* **Work item**
Find every line of the records that has "Partager" and return it.

* **Supplied records**
▬▬▬

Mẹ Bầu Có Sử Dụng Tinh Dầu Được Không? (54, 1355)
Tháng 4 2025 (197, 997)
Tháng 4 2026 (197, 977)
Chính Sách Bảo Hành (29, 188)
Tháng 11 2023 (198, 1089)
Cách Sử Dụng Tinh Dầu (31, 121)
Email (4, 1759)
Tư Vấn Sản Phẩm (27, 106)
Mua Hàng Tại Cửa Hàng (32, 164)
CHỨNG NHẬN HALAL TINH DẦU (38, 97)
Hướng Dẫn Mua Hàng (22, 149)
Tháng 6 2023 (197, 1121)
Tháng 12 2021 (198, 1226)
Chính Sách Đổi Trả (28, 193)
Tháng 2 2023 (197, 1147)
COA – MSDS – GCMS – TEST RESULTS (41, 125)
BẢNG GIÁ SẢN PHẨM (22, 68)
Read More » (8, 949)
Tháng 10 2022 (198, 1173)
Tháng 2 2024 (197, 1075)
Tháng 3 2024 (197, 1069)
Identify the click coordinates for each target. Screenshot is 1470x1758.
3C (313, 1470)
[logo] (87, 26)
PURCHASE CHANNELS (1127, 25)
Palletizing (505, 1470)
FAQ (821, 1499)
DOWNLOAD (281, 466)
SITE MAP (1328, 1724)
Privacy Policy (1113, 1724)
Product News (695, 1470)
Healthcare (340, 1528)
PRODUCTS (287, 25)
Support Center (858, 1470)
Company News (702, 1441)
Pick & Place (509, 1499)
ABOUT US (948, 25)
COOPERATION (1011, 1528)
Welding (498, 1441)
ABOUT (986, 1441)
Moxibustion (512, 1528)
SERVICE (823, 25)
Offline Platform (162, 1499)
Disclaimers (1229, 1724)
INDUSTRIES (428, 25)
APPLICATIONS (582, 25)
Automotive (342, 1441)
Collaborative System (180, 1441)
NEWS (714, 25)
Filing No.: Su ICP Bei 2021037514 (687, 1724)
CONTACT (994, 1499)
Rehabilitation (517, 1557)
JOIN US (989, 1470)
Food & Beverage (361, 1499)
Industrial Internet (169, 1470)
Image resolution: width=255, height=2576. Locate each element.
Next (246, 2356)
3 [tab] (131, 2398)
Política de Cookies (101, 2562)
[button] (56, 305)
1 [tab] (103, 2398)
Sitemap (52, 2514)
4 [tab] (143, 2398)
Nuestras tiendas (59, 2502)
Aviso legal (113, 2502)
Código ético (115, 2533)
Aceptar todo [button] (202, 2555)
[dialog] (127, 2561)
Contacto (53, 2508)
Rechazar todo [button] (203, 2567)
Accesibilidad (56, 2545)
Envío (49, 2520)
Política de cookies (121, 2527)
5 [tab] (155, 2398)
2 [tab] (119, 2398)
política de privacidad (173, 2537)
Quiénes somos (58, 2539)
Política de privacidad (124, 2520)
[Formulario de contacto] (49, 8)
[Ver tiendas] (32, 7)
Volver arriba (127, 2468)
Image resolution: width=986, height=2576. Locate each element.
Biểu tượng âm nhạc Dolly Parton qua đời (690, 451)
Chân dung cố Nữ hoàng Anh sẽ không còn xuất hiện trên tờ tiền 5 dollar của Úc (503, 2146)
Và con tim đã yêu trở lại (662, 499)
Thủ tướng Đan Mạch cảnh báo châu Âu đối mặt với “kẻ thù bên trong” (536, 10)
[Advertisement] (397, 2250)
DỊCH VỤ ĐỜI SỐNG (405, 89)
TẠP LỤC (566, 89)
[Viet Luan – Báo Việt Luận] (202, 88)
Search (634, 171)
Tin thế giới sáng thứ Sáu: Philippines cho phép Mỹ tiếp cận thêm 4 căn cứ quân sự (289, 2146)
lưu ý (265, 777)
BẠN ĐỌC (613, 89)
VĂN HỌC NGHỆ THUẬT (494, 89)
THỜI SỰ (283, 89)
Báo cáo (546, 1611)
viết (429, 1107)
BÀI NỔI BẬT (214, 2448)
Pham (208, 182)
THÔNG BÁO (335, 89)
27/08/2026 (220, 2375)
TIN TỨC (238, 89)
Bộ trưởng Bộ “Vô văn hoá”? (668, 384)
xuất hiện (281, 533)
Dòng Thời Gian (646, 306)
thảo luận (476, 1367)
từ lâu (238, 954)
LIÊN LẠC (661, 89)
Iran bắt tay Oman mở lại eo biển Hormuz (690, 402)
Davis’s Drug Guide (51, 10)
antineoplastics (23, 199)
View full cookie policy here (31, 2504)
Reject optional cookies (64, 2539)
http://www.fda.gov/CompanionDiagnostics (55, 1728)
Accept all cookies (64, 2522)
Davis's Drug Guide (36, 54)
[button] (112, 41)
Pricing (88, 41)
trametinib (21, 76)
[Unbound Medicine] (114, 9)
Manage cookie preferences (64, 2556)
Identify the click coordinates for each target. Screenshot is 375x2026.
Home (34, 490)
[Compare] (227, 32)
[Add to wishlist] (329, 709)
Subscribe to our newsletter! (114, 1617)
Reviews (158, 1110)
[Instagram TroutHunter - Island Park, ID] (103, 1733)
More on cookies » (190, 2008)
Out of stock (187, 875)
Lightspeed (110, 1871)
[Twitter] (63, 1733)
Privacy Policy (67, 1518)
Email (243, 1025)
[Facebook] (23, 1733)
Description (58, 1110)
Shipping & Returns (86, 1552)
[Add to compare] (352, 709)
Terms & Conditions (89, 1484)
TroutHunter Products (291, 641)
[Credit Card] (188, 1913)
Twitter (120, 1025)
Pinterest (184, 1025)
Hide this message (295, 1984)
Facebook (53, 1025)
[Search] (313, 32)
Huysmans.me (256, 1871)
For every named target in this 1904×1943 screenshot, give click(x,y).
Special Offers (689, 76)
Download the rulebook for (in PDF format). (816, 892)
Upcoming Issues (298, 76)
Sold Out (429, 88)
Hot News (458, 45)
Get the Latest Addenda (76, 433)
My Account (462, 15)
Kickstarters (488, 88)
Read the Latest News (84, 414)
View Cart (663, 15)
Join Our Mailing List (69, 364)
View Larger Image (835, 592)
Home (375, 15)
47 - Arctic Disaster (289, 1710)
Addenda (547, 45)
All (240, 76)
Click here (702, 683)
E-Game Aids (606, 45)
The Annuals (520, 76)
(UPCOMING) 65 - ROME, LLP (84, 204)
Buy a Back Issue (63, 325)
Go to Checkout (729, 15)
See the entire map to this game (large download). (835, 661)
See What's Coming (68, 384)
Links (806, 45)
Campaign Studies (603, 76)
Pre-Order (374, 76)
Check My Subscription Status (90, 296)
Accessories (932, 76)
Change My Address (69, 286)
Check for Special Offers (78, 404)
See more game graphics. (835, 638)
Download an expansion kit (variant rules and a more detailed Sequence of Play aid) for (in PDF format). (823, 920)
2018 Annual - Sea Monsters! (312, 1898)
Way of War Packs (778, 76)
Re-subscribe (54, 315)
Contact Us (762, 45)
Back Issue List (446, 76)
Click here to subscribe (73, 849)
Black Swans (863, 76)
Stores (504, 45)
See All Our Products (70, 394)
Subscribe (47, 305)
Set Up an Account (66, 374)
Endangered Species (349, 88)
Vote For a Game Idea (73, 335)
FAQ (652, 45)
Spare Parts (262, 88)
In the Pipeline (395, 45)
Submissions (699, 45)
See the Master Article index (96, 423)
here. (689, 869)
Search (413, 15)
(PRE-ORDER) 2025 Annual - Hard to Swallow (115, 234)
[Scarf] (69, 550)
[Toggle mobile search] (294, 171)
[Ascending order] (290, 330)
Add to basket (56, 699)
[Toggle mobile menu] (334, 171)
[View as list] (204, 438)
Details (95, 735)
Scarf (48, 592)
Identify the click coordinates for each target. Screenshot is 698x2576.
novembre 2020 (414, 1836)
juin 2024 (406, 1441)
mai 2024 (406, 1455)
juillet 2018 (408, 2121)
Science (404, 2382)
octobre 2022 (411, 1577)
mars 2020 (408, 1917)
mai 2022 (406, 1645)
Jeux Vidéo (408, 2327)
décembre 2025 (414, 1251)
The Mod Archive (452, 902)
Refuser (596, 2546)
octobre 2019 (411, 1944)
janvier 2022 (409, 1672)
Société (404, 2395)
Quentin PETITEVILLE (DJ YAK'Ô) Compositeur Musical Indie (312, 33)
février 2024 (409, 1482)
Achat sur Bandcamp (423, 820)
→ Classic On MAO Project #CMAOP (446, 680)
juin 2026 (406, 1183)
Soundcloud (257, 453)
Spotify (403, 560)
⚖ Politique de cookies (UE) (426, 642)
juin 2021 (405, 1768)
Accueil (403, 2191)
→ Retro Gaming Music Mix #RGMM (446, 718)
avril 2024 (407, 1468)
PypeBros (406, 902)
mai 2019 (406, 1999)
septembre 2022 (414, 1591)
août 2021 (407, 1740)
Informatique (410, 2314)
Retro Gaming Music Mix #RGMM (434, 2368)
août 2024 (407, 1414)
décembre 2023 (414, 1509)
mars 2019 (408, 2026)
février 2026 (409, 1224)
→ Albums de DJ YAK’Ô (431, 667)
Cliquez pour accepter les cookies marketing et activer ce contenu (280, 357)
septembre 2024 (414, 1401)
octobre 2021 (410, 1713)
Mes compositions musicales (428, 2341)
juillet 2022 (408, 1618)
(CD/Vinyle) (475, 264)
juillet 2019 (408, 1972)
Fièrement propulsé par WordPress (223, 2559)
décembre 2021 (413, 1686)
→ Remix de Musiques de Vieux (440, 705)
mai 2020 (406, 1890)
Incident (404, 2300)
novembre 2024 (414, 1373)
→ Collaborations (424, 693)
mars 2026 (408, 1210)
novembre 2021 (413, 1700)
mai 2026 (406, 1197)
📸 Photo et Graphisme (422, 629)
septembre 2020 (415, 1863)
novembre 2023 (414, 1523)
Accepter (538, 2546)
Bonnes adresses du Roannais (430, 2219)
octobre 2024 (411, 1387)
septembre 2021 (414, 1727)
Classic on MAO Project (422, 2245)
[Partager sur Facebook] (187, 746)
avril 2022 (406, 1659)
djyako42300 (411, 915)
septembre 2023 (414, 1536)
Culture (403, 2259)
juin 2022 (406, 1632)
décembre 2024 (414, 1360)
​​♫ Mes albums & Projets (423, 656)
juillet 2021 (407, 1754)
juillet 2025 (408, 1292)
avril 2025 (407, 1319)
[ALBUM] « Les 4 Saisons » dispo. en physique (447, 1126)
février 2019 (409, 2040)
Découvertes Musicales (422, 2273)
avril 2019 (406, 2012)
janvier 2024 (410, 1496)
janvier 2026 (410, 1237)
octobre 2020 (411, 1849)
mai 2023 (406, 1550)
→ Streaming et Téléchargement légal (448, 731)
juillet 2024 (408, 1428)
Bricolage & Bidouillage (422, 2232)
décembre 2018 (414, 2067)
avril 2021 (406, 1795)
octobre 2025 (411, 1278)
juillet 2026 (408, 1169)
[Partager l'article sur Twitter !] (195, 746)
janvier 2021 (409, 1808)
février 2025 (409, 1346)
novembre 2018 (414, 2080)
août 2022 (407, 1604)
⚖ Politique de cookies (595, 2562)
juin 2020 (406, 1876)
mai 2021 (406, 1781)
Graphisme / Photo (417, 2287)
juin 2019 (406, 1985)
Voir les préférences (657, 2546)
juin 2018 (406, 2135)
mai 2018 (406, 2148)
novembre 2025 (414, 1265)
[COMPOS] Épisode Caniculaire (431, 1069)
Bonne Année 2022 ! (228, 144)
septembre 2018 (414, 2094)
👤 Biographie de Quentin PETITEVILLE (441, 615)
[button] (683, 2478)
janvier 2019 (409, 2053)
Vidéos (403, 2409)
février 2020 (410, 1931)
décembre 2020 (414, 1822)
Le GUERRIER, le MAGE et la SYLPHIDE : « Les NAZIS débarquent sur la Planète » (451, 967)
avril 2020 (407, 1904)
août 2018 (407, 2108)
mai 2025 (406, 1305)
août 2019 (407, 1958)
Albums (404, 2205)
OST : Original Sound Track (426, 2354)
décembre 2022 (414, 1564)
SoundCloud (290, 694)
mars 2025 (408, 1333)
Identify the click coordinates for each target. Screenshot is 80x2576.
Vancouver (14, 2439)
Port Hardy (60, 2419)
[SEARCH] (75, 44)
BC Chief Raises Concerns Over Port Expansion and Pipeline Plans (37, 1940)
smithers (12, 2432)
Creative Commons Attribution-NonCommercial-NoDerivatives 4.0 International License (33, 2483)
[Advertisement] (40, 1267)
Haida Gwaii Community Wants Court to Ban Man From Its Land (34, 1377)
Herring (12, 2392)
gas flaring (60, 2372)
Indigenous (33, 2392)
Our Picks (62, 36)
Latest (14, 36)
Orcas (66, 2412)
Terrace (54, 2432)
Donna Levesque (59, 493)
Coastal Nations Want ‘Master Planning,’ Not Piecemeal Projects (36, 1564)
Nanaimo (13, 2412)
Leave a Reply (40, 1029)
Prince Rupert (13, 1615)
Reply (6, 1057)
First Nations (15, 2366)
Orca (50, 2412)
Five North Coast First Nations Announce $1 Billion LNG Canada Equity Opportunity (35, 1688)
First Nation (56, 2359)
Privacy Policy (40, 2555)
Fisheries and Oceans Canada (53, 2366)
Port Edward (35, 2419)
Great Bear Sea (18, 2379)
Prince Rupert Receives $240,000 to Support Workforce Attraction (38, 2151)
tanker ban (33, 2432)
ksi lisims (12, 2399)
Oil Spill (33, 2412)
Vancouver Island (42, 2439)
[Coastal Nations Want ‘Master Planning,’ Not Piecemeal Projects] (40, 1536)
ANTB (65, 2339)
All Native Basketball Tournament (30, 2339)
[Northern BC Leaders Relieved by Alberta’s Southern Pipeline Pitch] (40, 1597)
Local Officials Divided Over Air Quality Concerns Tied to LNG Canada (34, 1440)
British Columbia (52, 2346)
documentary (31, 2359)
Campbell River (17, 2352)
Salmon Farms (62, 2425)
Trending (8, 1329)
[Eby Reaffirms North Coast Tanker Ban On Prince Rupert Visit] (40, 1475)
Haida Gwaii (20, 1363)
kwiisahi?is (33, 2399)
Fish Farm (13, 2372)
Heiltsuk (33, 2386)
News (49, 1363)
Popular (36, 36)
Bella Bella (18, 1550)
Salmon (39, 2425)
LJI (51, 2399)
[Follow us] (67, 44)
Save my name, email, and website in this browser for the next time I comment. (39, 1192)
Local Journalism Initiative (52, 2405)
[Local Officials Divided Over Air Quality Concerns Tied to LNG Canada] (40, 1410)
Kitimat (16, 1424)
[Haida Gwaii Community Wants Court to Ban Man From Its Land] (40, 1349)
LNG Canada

▬▬▬

* **Finished exercise**
[Partager sur Facebook] (187, 746)
[Partager l'article sur Twitter !] (195, 746)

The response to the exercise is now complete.